Why do only callable objects get a __name__?

John Ladasky john_ladasky at sbcglobal.net
Mon Nov 18 22:26:00 CET 2013


On Monday, November 18, 2013 1:11:08 PM UTC-8, Terry Reedy wrote:
> On 11/18/2013 3:13 PM, John Ladasky wrote:
> 
> > Of course, I have used __name__ for years in the common expression "if __name__ == '__main__'") to determine whether a particular module is being run or merely imported.
> 
> This true statement invalidates your subject line ;-). All modules have 
> a __name__. 

Yes, I thought about this before I posted.  I figured that, if I investigated further I would discover that there was a __main__ function that was being called.

> > 1. WHY do only callable objects get a __name__?
> 
> Why do you think this? Is there a mistake in the doc?

Quote below from http://docs.python.org/3/reference/datamodel.html:

=======================================================================

Callable types
These are the types to which the function call operation (see section Calls) can be applied:

User-defined functions
A user-defined function object is created by a function definition (see section Function definitions).
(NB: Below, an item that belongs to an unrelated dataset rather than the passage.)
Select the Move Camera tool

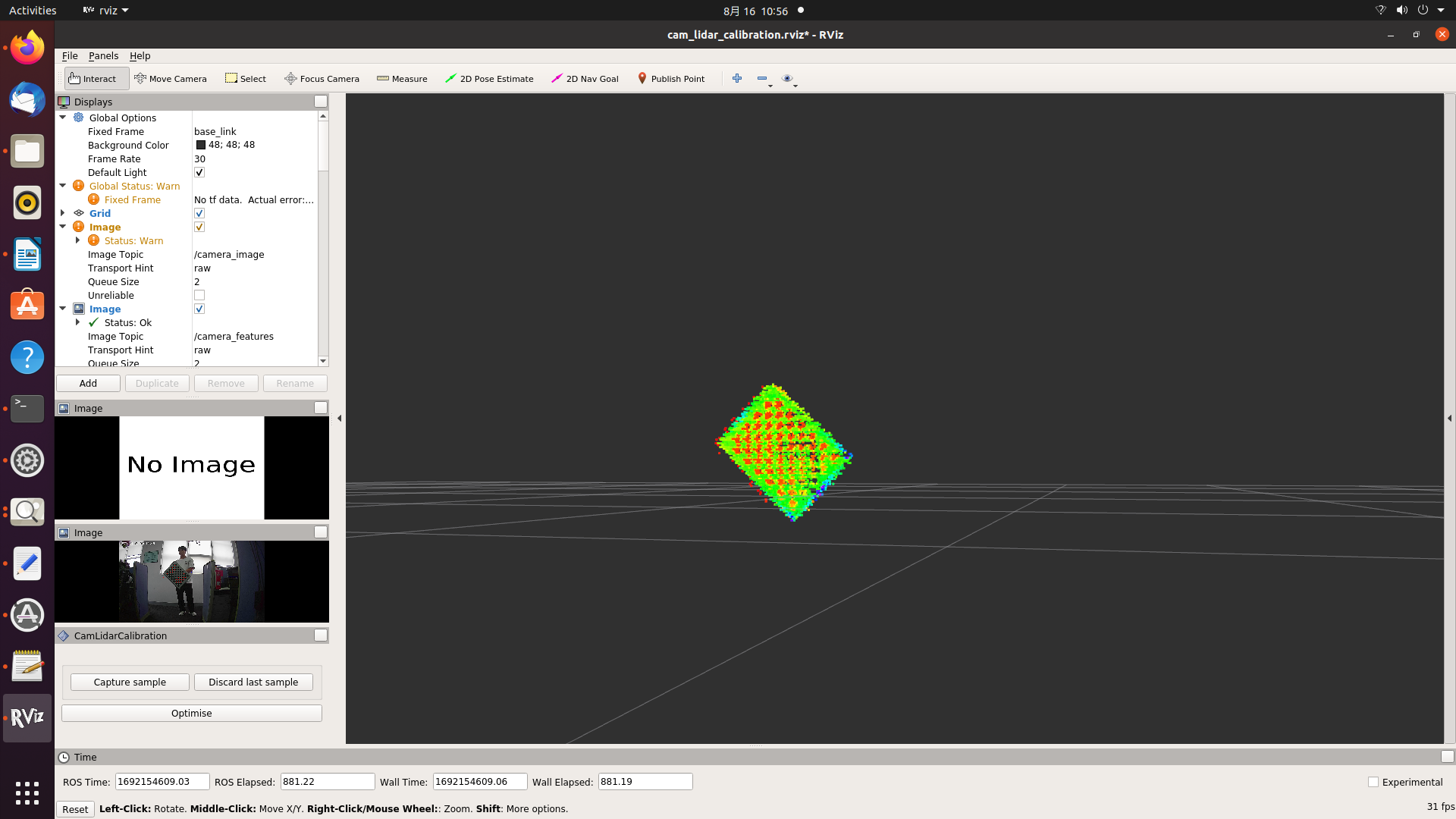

It should be called with an argument list containing the same number of items as the function’s formal parameter list.

Special attributes:

Attribute	Meaning
__name__	The function’s name	Writable

=======================================================================

Perhaps I'm inferring too much from slightly-vague documentation, and my recent experience with objects that cannot be called?  Or perhaps the information that I need to read is somewhere in the documentation other than where I have looked?

Still puzzling over this...  I can easily hack a solution as Terry suggested, but it's not elegant, and that kind of thing bugs me.